Early-Stage Mortgage Delinquencies Up Following Active Hurricane Season
Six months after devastating hurricanes hit Texas, Florida and Puerto Rico, homeowners, mortgage lenders and servicers continue to feel residual effects.
CoreLogic, Irvine, Calif., said while overall mortgage delinquencies and foreclosures fell in the third quarter, early stage delinquencies rose slightly. The company’s Loan Performance Insights Report said 5.1 percent of mortgages were in some stage of delinquency (30 days or more past due including those in foreclosure) in October, an 0.1 percentage point year-over-year decline from a year ago.
The foreclosure inventory rate fell to 0.6 percent, down 0.2 percentage points from 0.8 percent a year ago. The foreclosure inventory rate has held steady at 0.6 percent since August, the lowest level since June 2007, when it was also at 0.6 percent.
CoreLogic said early-stage delinquencies, defined as 30-59 days past due, fell to 2.3 percent in October 2017, down 0.1 percentage points from 2.4 percent in September but up 0.1 percentage points from 2.2 percent a year ago. The share of mortgages that were 60-89 days past due in October rose to 0.9 percent, up 0.2 percentage points from 0.7 percent in both September and year ago.
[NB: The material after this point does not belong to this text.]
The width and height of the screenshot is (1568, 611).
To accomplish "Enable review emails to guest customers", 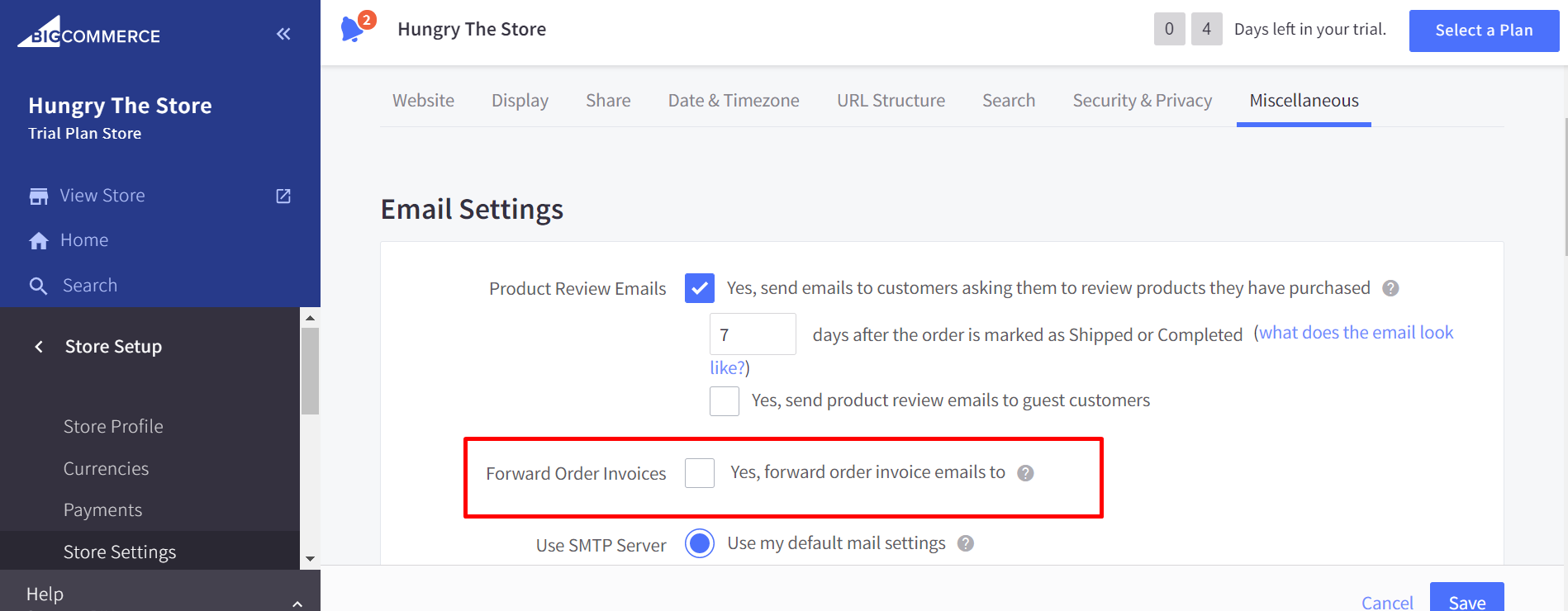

The serious delinquency rate, reflecting loans 90 days or more past due, was 1.9 percent, unchanged from September and down 0.4 percentage points from 2.3 percent in October 2016. The 1.9 percent serious delinquency rate in June, July, August, September and October of this year marks the lowest level for any month since it was also 1.9 percent in October 2007.
“The temporary rise in September’s early-stage delinquencies reflected the impact of the hurricanes in Texas, Florida and Puerto Rico, but now the impact from the hurricanes is fading from a national perspective,” said Frank Nothaft, chief economist for CoreLogic.
Nothaft noted while the national impact is waning, local impact remains. He said some Florida markets continue to see increases in early-stage delinquency transition rates in October, reaching 5 percent, on average, in Miami, Orlando, Tampa, Naples and Cape Coral. Texas markets such as Houston, Beaumont, Victoria and Corpus Christie peaked above 7 percent in September, “but are on the mend and improving in October.”
The report said the share of mortgages that transitioned from current to 30 days past due was 1.1 percent in October 2017, down from 1.3 percent in September 2017 and up from 1 percent in October 2016. By comparison, in January 2007, just before the start of the financial crisis, the current-to-30-day transition rate was 1.2 percent and it peaked in November 2008 at 2 percent.
“While the national impact of the recent hurricanes will soon fade, the human impact will remain for years. For example, the displacement and rebuilding in New Orleans after Hurricane Katrina extended for several years and altered the character of the city, an impact that still remains today,” said Frank Martell, president and CEO of CoreLogic. “The reconstruction of the housing stock and infrastructure impacted by the storms should provide a small stimulus to local economies. This rebuilding will occur against a backdrop of wage growth, consumer confidence and spending in the national economy which should continue to provide a solid foundation for real estate demand in the storm-impacted areas and beyond.”